Le Nouvelliste 4 janvier 2003

La revanche des porteurs d'eau

Ah, je sais bien que vous en avez plein le dos de payer des taxes, impôts et autres redevances. Mais comptez-vous chanceux, parce que vos ancêtres payaient tout ça, en plus d'avoir la charge des soldats qui passaient par ici, amis comme ennemis. Ces soldats, ou bien ils logeaient dans les familles, ou bien ils campaient dans les champs, mais dans les deux cas, la population locale devait leur fournir biens et services. Par exemple, il fallait les approvisionner en eau, d'où la réputation de «porteurs d'eau» qui a fini par coller à la peau de nos ancêtres.

- _Consigne_: D'après le texte cité, d'où vient la réputation de «porteurs d'eau» de nos ancêtres ? Répondez en vous servant seulement du texte cité.

- _Extraits des données_:
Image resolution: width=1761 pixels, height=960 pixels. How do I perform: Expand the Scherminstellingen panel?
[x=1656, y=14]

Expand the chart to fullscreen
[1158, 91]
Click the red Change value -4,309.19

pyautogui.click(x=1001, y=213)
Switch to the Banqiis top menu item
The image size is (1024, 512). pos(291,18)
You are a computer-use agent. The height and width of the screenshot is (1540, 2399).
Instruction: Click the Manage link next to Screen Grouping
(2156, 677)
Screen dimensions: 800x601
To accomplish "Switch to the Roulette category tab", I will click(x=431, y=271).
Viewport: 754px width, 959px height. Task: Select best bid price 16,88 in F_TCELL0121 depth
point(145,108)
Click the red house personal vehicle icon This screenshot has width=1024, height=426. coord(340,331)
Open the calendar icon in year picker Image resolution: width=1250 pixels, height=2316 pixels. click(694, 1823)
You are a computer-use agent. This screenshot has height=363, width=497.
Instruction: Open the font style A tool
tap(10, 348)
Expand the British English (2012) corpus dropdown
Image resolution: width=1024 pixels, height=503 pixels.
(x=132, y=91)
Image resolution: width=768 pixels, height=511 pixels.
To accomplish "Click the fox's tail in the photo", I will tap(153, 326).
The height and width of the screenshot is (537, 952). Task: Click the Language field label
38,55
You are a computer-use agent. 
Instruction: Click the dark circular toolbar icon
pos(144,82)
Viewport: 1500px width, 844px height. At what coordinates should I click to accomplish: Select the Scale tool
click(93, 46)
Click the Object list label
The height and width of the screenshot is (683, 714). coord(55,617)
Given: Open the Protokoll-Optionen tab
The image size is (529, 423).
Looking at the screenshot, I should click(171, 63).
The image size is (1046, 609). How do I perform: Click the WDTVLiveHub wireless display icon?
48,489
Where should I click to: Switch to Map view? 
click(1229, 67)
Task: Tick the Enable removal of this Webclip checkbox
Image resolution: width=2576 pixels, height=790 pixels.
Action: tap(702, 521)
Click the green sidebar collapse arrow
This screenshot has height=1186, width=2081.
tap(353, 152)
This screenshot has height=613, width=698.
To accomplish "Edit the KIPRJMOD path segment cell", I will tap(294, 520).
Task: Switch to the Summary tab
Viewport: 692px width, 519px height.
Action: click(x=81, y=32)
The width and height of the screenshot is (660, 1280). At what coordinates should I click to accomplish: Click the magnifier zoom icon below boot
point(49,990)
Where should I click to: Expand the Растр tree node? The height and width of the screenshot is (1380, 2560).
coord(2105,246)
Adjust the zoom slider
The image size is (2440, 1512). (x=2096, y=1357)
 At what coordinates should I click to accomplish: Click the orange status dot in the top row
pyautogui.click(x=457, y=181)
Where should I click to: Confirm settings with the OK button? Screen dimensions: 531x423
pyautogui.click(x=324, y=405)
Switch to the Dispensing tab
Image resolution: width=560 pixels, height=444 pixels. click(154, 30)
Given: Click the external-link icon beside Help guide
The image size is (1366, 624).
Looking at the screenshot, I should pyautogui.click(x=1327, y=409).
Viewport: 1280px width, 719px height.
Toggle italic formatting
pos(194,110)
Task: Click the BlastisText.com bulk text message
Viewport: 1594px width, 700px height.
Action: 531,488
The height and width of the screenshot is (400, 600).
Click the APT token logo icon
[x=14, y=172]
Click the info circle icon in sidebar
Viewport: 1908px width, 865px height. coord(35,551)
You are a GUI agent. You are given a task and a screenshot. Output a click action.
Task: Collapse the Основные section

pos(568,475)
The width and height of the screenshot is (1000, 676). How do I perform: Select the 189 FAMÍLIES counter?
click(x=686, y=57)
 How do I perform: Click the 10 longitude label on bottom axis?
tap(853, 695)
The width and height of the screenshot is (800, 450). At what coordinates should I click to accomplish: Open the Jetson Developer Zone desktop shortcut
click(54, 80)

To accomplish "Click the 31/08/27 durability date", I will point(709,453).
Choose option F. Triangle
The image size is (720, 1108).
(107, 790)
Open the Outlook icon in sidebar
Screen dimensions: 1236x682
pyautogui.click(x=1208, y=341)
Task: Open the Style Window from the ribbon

- _Résultat attendu_: Elle vient de l'obligation d'approvisionner en eau les soldats qui passaient par ici.